The film is a fictionalised (we are told at the start) account of the childhood of then-famous concert pianist Eileen Joyce, conveniently giving us a local with some star value, a setting that is exotic to world audiences and a chance to lay on lots of classical music, which veteran Ernest Irving manages to use to underpin some of the location action quite effectively.

Young Suzanne Parrett shows a promise, that was sadly never realised, as the child of itinerant parents Muriet Steinbeck and Nigel Love. She encounters a swagman who is (of course) also an artist ("Swaggies are real people who live working about the country"). Overnight she masters the harmonica he gives her, starting her off on her musical ambitions where she (of course) shows exceptional talent. A shift to Kalgoorlie generates some bland drama. Mum Steinbeck has to live in a tent and cook with a kerosene Primus stove and Dad Lovell has to abandon his get rich schemes on a fellow no-hoper's mining leases and come on wearing a tie "I can work for a boss as well as the next man." Young Eileen/Susannne finds herself doing harmonica numbers and playing the battered piano in the boozer to get the sixpence the nun music teacher demands for lessons and buy scores from the snotty music store owner. This escalates to a campaign, where the scrubbed-up miners run a coins in the tin campaign to raise the expenses of the trip to the comic city audition, which (she of) course aces.

We are then treated to a montage of programs to grown Eileen's International and Australian concerts, climaxed by an uncharacteristically spectacular finale drawing back from her playing the packed Albert Hall's Steinway.

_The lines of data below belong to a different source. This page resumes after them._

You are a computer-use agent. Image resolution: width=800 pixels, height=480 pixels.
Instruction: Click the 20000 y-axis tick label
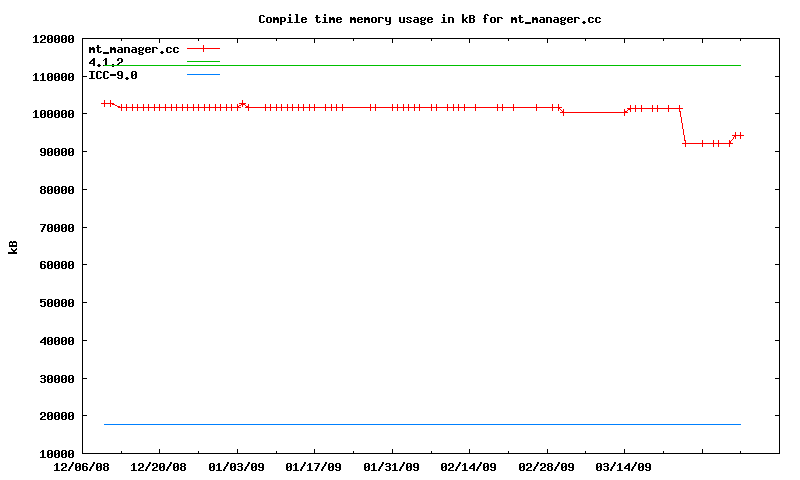tap(58, 416)
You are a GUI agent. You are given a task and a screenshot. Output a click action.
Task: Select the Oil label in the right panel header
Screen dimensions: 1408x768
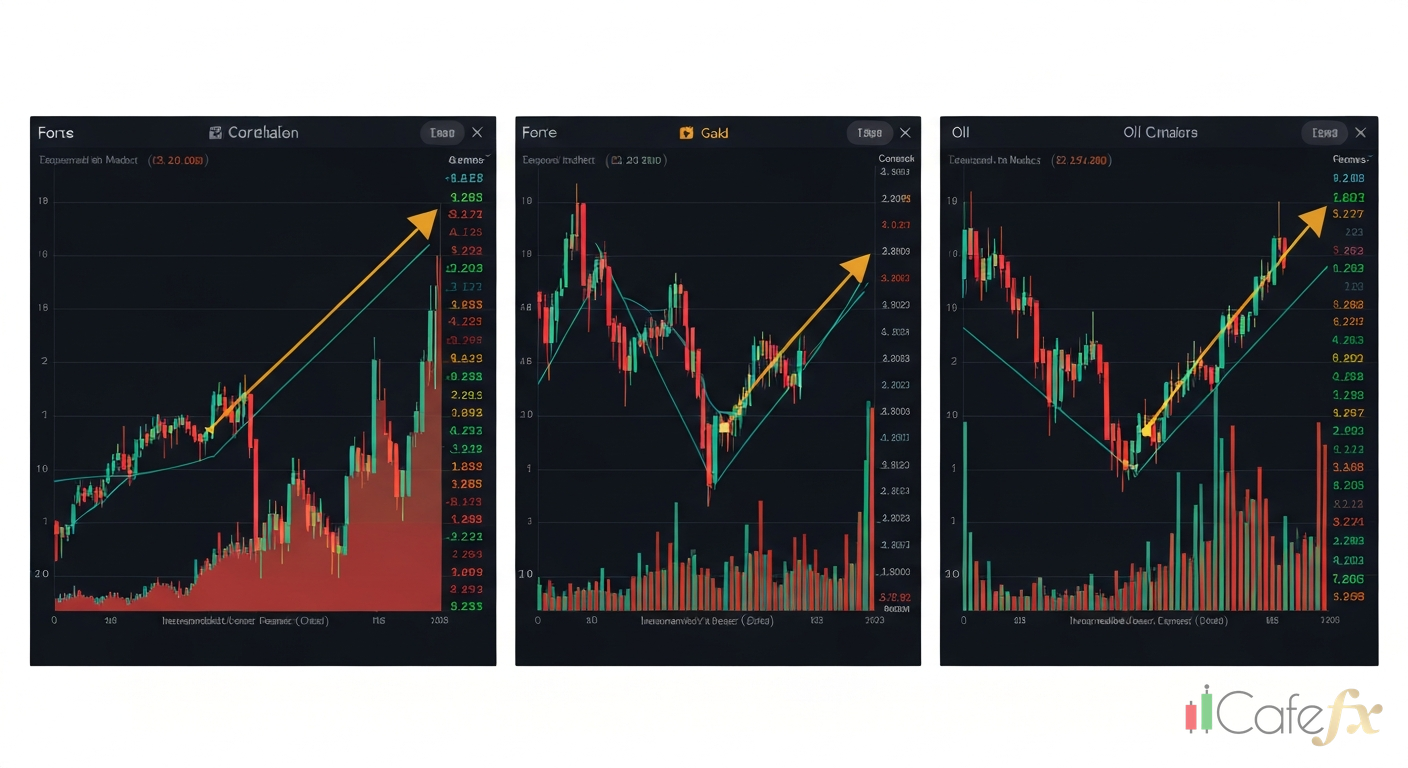pos(960,133)
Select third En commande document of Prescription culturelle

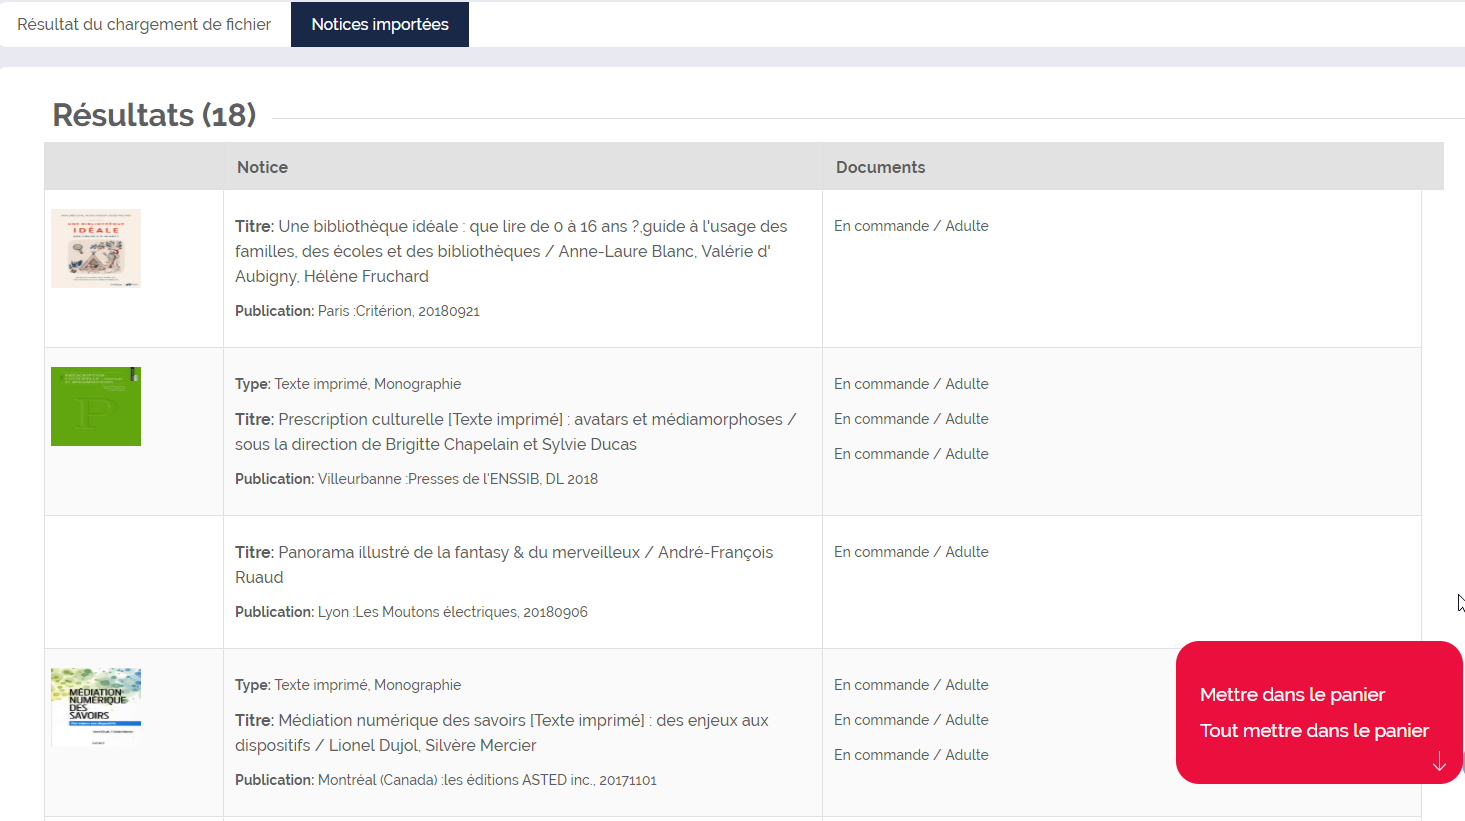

All this does finally gets to be quite endearing, coming closer to the Children's Film Fund BUSH CHRISTMAS than Co-producer Ealing's ponderous Colonial epics of the day, like EUREKA STOCKADE or THE OVERLANDERS. Director Michael Gordon is proficient rather than inspired, bringing up a light on Parrtett's face as she spots the piano, and the production only occasionally gets away from the expatriot crew - shot of the kids jiggling against a studio truck cabin to suggest driving, the pub verandah singer out of synch with his track. Leading local cameraman George Heath comes off best, making his filter effects emphasise the striking cloudscapes behind bush and mine scenics, though we remain aware of the use of lighting units.